ABU DHABI // Devices featuring a traffic-light system that could save more than Dh1 billion of energy a year are to be installed in all properties across the city.
The Government said that the devices – which it will install free-of-charge – will reveal to householders how much energy they are using.
It is hoped that there will be a finalised design for the devices over the next 12 months, after which they will be installed on all new-build homes. Attention will then be turned to older homes.
The decision follows a trial by the Regulation & Supervision Bureau in 400 villas in the capital which was aimed at encouraging people to shift their electricity use outside of the daily peak hours of noon to 6pm.
In each villa the bureau installed a device featuring green, amber and red lights. When households were running efficiently – at a peak load of four kilowatts or less – the display unit would show a green light. When households were running inefficiently – with a peak load of more than eight kilowatts – the display would show a red light. Those in between would see an amber light.
The experiment was designed to see if consumers could be motivated to change what time of day they used the majority of their electricity. Higher rates were charged at times of high demand and lower rates at times of lower demand.
While the differential rates motivated 65 per cent to make some changes to their schedule, the changes were too slight to be significant, according to Nick Carter, the bureau’s director general.
However, researchers noticed that households had been using between 25 and 50 per cent less electricity.
“Virtually every customer saved,” said Mr Carter.
The bureau put the change down to the traffic light units, which “generated a huge amount of interest”, according to Mr Carter.
During the trial the units featured not only the traffic lights, but a whole raft of features giving people a wide range of technical information about their electricity consumption.
However, the bureau believes it was the simplicity of the traffic lights that helped to change people’s behaviour.
Mr Carter said the key to their effectiveness was their simplicity.
“We had all this data on here – the cost per unit, the rate during the peak, the rate outside the peak,” said Mr Carter, holding one of the devices in his hand. “But people did not care about that.”
The trial took place in January this year and the results from the 400 villas were compared with a control group of 200 homes. The control group showed no changes in behaviour.
“Their consumption was no different to the previous year,” said Mr Carter. “So we have had some very good behavioural change that this device has generated and the key was not the data on the display at all.
“The key was the colour system – the red, the amber and the green.
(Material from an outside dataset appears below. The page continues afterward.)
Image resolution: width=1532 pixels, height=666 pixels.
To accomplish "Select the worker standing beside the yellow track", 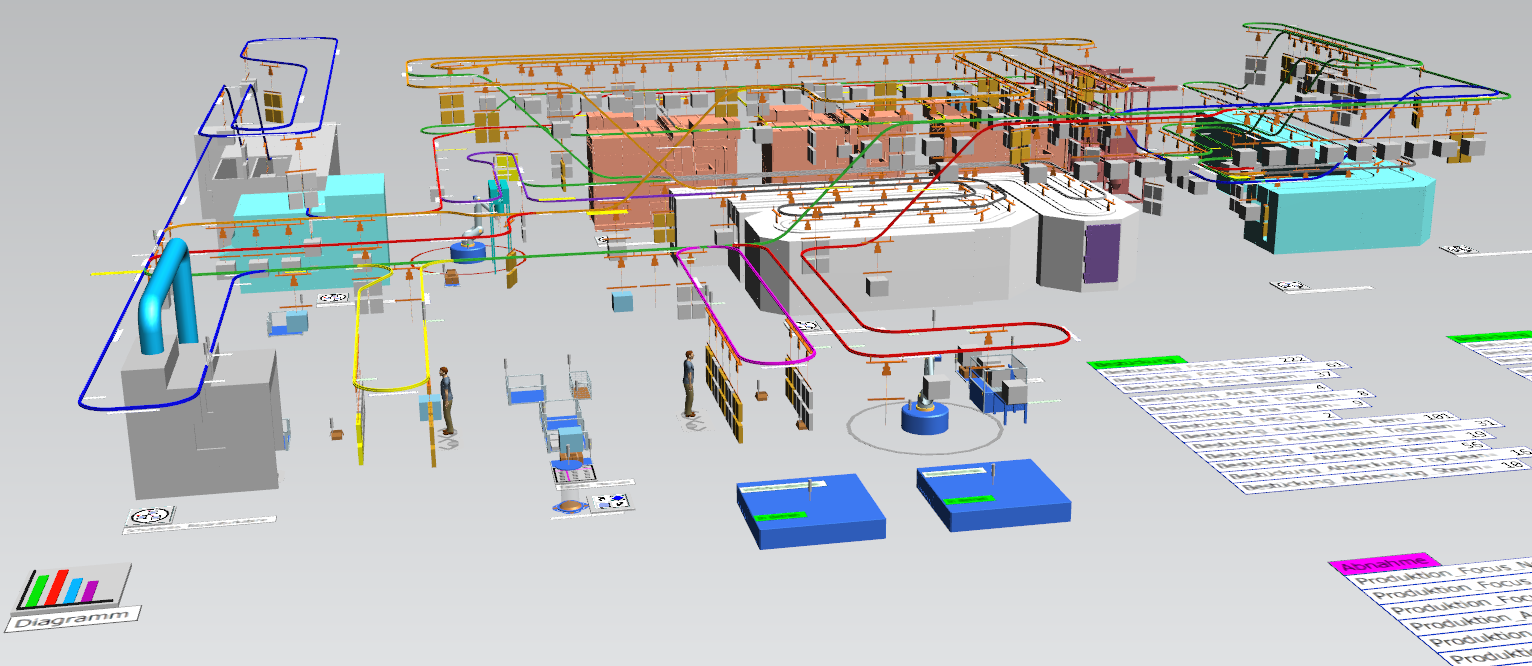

That is the only thing that most people looked at.”
The bureau now plans to implement the system across the city, though it first needs to create simpler versions of the devices.
“Our view is that all villas should have these installed,” he said. “They won’t necessarily be like the ones used in the trial because now we are looking at simply a colour-driven system.”
Mr Carter said that if the devices were installed in 70,000 villas, savings could reach 130 kilowatt hours of electricity per second.
“It is over Dh1 billion of generation that we do not need to spend a year,” he said, adding that this would reduce energy subsidies paid by the Government without raising the cost to consumers.